Oui, et pourtant beaucoup d’hommes savent aussi photographier d’une manière subtile, avec plus d’empathie et d’intérêt. En général, il est plus facile pour une femme d’approcher les gens, de gagner leur confiance, de creuser, de ressentir et de comprendre ce que l’on ne dit pas. Cette manière de travailler provient souvent d’un besoin ressenti par les femmes. Un besoin que moi-même, je ressens.

Est-ce que votre statut de femme a/a eu une influence sur votre statut d’artiste ?

Pour moi, cela a été plus facile. Je n’ai personnellement jamais connu les effets négatifs d’être une femme. Une fois, alors que je commençais à travailler pour un magazine en tant que photographe documentaire, je m’étais sentie intimidée par tous les hommes et leurs collections impressionnantes de boîtiers, moi qui n’étais venue qu’avec un Nikon et un objectif 50 mm. Nous attendions tous de rentrer dans une pièce, un par un, pour faire le portrait de l’écrivaine Doris Lessing. Chacun disposait de deux minutes pour prendre sa photo. J’étais terriblement nerveuse mais, lorsque mon tour est venu, Doris Lessing a commencé à me parler, me poser des questions pour me calmer. J’ai pu prendre mon temps pour faire son portrait.

Vivez-vous de votre art ?

En partie.

Quels sont les auteur(e)s qui vous inspirent ? Parmi eux/elles, y a-t-il des femmes photographes ?

Mes auteurs favoris sont les écrivains russes. J’admire aussi beaucoup une femme photographe d’origine russe et tatare : Ljalja Kuznetsova.

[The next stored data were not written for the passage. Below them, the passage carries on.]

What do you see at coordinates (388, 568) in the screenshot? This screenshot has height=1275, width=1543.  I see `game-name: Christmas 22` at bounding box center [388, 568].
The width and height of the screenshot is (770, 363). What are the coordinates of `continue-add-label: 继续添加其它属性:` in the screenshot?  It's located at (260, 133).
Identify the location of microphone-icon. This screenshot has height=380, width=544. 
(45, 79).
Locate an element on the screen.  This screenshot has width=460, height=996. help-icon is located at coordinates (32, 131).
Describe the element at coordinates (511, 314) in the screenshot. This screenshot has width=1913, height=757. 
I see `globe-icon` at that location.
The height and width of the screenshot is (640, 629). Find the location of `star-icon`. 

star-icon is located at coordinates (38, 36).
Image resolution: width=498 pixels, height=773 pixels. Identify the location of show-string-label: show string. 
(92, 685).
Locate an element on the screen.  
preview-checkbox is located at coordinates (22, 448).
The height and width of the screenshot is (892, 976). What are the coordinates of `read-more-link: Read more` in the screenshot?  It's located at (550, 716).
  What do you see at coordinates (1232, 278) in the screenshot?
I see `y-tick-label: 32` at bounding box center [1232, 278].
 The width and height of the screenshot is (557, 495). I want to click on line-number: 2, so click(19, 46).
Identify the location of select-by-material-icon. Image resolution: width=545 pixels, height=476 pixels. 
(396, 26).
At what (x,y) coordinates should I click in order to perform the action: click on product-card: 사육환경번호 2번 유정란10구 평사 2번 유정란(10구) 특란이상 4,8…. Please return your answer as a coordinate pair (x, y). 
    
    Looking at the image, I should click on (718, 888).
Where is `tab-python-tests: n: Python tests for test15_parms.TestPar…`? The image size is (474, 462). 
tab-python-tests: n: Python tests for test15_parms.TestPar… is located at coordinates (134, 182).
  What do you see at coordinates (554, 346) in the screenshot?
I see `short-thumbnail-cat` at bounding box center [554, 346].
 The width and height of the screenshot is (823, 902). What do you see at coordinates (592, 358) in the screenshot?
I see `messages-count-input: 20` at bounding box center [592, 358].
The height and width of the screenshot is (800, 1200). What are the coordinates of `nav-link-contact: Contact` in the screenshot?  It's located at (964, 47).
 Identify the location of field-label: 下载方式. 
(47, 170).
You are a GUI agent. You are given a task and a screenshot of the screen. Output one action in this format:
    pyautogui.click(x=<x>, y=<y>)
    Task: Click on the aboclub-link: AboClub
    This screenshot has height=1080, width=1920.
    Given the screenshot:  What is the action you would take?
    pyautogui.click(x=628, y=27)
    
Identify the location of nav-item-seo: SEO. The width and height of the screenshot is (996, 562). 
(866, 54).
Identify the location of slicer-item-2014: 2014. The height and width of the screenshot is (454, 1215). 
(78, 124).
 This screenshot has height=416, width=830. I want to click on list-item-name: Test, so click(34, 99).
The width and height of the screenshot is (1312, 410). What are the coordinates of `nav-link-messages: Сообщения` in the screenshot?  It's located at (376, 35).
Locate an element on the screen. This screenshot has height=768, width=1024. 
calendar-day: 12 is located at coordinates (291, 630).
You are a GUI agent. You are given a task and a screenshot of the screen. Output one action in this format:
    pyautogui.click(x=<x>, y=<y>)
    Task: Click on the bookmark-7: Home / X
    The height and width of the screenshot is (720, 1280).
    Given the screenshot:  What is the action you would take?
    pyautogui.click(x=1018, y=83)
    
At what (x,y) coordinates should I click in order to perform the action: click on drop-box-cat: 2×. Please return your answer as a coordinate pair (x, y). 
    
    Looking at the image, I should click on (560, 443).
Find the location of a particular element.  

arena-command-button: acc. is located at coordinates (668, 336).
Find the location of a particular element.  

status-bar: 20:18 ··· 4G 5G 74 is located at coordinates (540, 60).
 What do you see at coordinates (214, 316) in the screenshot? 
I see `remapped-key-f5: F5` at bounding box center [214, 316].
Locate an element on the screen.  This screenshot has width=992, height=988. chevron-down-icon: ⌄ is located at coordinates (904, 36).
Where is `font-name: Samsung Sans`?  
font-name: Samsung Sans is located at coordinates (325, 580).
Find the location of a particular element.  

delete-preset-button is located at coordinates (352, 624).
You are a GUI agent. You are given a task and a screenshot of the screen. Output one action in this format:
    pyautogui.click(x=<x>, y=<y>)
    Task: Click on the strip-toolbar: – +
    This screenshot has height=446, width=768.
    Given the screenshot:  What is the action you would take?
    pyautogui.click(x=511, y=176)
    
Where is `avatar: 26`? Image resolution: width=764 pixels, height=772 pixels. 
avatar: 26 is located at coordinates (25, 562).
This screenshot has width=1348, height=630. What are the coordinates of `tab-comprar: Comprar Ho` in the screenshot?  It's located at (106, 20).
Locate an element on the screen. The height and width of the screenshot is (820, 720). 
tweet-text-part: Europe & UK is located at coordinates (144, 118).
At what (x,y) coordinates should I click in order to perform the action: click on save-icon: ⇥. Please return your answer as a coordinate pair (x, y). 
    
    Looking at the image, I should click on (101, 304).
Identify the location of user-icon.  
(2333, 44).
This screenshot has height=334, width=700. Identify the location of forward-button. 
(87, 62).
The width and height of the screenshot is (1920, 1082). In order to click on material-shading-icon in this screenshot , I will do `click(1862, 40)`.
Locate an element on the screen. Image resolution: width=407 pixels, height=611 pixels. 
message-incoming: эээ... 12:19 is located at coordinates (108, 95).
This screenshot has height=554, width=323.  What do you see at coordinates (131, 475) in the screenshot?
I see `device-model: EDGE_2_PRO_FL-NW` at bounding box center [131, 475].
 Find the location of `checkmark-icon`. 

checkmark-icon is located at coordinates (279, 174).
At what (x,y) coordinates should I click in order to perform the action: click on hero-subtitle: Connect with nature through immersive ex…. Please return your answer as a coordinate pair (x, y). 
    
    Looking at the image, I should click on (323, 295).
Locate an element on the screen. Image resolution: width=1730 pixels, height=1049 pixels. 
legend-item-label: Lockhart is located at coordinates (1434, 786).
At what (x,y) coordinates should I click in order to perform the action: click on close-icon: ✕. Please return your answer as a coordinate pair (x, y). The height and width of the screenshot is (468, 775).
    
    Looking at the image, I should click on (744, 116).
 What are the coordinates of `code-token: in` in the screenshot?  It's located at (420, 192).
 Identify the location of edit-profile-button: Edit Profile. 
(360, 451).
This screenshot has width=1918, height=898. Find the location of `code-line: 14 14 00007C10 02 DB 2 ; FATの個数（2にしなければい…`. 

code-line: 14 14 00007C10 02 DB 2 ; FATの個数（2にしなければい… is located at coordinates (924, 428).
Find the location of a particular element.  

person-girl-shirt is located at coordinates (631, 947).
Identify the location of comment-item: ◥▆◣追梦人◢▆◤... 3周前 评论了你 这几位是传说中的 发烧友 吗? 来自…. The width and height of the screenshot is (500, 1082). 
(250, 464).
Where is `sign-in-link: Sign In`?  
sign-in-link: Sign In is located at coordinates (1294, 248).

J’aime lire l’écrivain français Kamel Daoud pour ses descriptions aussi sensibles et subtiles que réalistes et fortes du désert, de la chaleur, de la tension, des pensées et émotions de ses sujets.  On pourrait d’ailleurs peut-être dire de lui qu’il possède, d’une certaine manière, un regard de femme.

Bertien van Manen

BIO


Née aux Pays-Bas en 1942, Bertien van Manen vit actuellement à Amsterdam. Après avoir commencé sa carrière en tant que mannequin, la photographe est passée derrière l’objectif et a réalisé des photos de mode. En 1976, elle découvre le livre The American, de Robert Frank, qui l’amène vers la photographie documentaire. Travaillant ses sujets en profondeur, avec sensibilité, elle documente les pays de l’Est (A Hundred Summers, A Hundred Winters, 1991), la Chine (East Wind, West Wind, 2001) ou encore les Appalaches (Moonshine, 2014). Exposées pour la toute première fois à la Photographer’s Gallery de Londres, en 1977, ses œuvres font aujourd’hui partie de nombreuses collections. Parmi elles, le MoMA à New York, la Swiss Foundation for Photography, le Metropolitan Museum of Photography de Tokyo ou encore le Rijksmuseum d’Amsterdam.